Alan avait toujours aimé les femmes. Elles le lui avaient parfois rendu. Mais même lorsqu'elles lui avaient fait les premières avances, il n'avait jamais eu la sensation d'être un objet entre leurs mains. En revanche, les trois bonnes fortunes qu'il avait eues depuis son arrivée à Cannes lui laissaient dans la bouche un goût amer. Nadia Fischler, Betty Grone ou l'inconnue de la cabane au Palm Beach l'avaient provoqué en un combat singulier où s'affrontaient un mâle et une femelle s'arrogeant les prérogatives du mâle, choisissant, prenant, rejetant. Sans abandon, sans tendresse.
Il jeta un coup d'œil sur la chambre dévastée où flottait encore, tenace, le parfum de Betty.

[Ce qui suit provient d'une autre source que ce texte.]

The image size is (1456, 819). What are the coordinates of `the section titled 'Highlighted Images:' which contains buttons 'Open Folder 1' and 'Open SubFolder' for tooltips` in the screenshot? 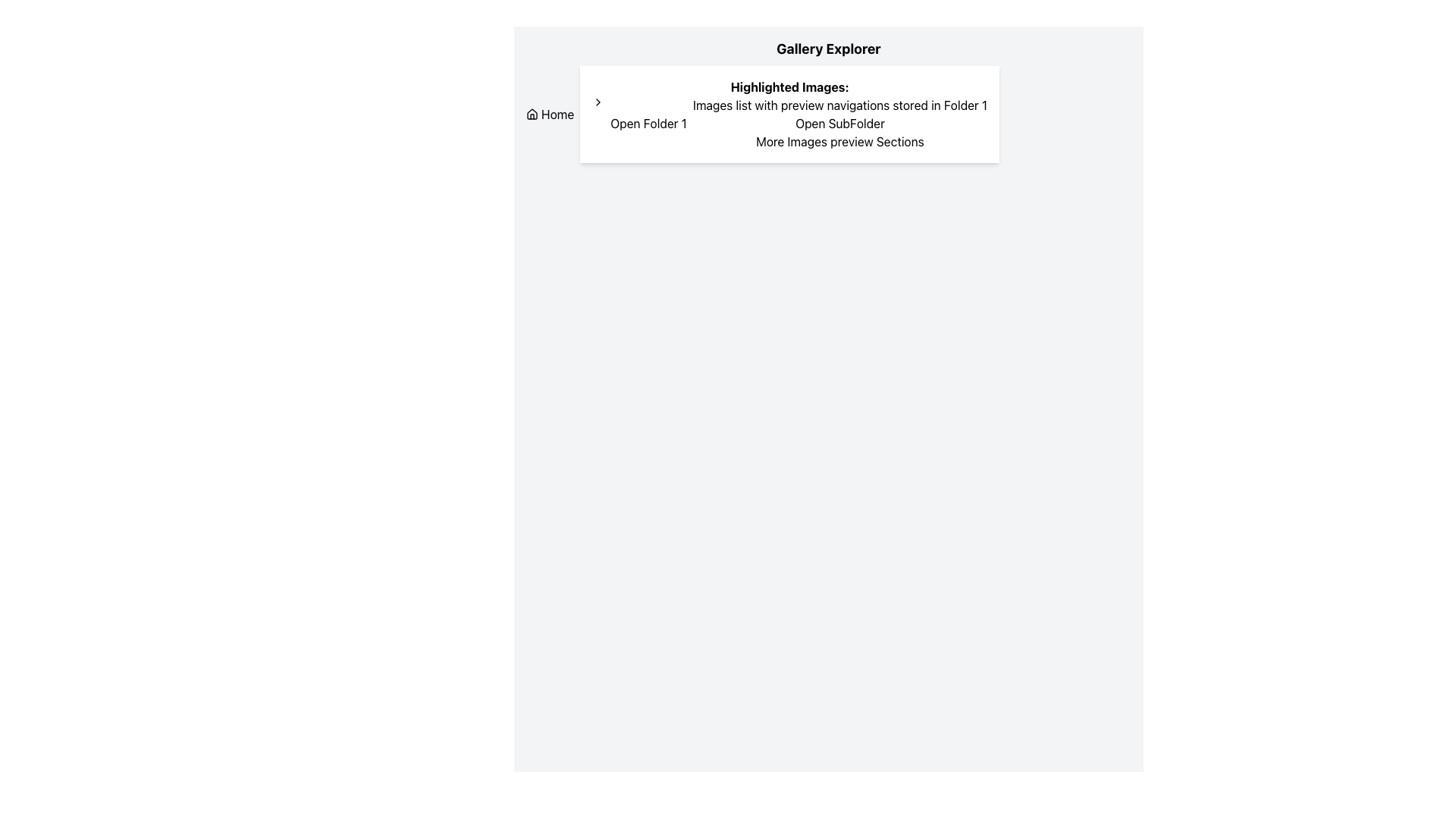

Les draps traînaient par terre, le matelas était à nu, les coussins avaient valsé au hasard et un parcours houleux sur trois fauteuils avait été nécessaire pour que Betty, dont les hurlements avaient dû alerter les services de sécurité de l'hôtel, se sentît satisfaite.
Moulu, griffé, mordu, les lèvres en sang, Alan s'était abattu après la tornade. Curieusement, il n'avait plus sommeil. Il passa dans la salle de bain, se doucha longuement, revint dans la chambre, se recoucha, tenta vainement de fermer les yeux. Il alluma une cigarette, réfléchit à sa situation. Il n'avait plus aucun pouvoir sur les événements. Autant se laisser porter par eux. Dans le meilleur des cas, on l'arrêterait dans quelques heures. Les chefs d'inculpation ne manquaient pas : escroquerie, chèques sans provision — la Burger, bien entendu, allait protester les siens — grivèlerie. Perdu pour perdu, coffré ici ou ailleurs, mieux valait attendre sur place l'arrivée des flics. Il se leva, actionna le bouton d'ouverture des volets et sortit sur la terrasse. Il était cinq heures de l'après-midi, le soleil était encore très haut. Il contempla de jour le paysage dans lequel il passerait ses derniers instants de liberté. Tout était beau, harmonieux, le parfum même de la vie telle qu'elle aurait dû être. A l'infini, les plages offraient un grouillement de baigneurs, les passants s'avançaient avec nonchalance sur la Croisette, des enfants riaient dans la piscine dont le soleil lui renvoyait dans l'œil le miroitement des vaguelettes s'ouvrant sous le corps des plongeurs, les voiles sillonnaient la mer d'un indigo profond frangé d'écume.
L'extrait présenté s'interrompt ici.